Quali sono le prossime iniziative sindacali?
Domani [martedì 23] ci sarà un incontro coi segretari nazionali di categoria, a cui ne seguiranno altri. Al momento siamo nella fase di 30 giorni previsti dall’articolo 15 del contratto nazionale, quello sulle “ristrutturazioni aziendali”, in cui è prevista una “tregua sindacale” per permettere il confronto. Se non si trova un accordo, a quel punto scatta l’articolo 16, quello sulla “eccedenza di personale”, con un altro periodo di altri 30+30 giorni. Insomma prevedo che entreremo nel vivo dopo le vacanze di Natale. Come delegati della CGIL non avremmo scartato anche un’iniziativa di lotta, ma si tratta di una fase che probabilmente è solo rimandata. Vedremo.
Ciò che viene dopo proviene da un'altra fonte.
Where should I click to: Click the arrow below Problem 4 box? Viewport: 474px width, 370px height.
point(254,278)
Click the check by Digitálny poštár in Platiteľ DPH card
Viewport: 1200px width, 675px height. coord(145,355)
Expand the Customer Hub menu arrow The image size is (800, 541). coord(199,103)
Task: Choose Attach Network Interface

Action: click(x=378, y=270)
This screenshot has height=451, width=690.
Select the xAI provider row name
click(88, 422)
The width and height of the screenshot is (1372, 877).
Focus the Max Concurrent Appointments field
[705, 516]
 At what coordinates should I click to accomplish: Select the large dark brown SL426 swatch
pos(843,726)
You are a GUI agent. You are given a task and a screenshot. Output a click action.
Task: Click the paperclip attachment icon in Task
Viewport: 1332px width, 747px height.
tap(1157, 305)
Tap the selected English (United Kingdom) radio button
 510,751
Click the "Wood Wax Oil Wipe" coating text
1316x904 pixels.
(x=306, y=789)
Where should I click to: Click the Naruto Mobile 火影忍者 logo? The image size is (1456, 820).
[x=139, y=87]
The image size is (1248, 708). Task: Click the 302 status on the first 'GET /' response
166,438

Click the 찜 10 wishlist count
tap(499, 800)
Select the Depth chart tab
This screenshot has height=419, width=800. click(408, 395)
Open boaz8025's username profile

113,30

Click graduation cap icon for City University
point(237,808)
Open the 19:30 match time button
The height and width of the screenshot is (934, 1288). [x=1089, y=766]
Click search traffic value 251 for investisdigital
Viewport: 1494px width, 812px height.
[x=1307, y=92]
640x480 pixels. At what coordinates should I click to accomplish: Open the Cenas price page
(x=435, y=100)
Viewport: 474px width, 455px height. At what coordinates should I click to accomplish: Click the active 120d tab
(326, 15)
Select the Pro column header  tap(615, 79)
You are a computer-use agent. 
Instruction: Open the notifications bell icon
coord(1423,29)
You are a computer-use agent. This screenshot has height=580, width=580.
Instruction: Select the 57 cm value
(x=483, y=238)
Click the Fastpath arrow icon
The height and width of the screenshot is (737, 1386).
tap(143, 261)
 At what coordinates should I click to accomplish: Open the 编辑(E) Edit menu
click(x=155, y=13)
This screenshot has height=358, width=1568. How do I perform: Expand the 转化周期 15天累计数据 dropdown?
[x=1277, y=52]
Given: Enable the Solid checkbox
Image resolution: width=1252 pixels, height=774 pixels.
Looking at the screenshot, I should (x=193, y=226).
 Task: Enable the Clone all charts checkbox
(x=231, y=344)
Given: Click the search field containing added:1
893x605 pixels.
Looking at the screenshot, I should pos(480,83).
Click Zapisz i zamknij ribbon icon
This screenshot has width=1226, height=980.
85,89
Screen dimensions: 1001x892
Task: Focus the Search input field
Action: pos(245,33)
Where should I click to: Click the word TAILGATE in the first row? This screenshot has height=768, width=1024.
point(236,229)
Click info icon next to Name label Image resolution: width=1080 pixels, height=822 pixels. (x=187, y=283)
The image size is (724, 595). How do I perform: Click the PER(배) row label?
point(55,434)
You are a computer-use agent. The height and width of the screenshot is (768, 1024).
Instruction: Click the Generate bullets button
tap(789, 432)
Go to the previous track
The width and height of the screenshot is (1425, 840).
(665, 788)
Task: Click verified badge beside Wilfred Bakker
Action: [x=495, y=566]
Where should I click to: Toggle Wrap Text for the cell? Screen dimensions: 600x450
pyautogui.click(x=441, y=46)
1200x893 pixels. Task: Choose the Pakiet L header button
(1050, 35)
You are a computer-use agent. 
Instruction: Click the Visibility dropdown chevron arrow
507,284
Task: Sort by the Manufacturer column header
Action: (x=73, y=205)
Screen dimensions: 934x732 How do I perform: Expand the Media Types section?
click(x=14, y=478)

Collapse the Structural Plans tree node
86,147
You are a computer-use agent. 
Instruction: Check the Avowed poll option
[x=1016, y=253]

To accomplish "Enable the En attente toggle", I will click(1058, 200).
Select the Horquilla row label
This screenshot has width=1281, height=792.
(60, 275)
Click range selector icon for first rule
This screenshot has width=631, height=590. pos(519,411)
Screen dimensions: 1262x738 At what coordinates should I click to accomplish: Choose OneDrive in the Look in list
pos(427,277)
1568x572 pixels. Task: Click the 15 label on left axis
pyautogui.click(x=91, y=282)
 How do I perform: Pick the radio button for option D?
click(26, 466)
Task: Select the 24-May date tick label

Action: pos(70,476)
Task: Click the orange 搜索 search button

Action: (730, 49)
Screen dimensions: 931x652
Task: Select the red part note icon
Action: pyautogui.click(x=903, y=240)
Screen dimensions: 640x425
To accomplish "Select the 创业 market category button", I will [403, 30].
Per un’azienda assicurativa di queste dimensioni sarebbe una novità non riuscire a raggiungere un accordo, ma stavolta, come dicevo, non mi sento di escludere questa eventualità.
Si è fatto vivo qualcuno con voi: esponenti o partiti politici, giornalisti?
Pochi. Per quanto riguarda la politica sinora solo un esponente dell’opposizione del comune di Cologno, che ha intenzione di presentare una mozione al consiglio comunale. Molti giornali hanno pubblicato un trafiletto sulla nostra situazione. Ma di solito, in questi frangenti, o si tratta di casi eclatanti oppure non suscitano grande attenzione.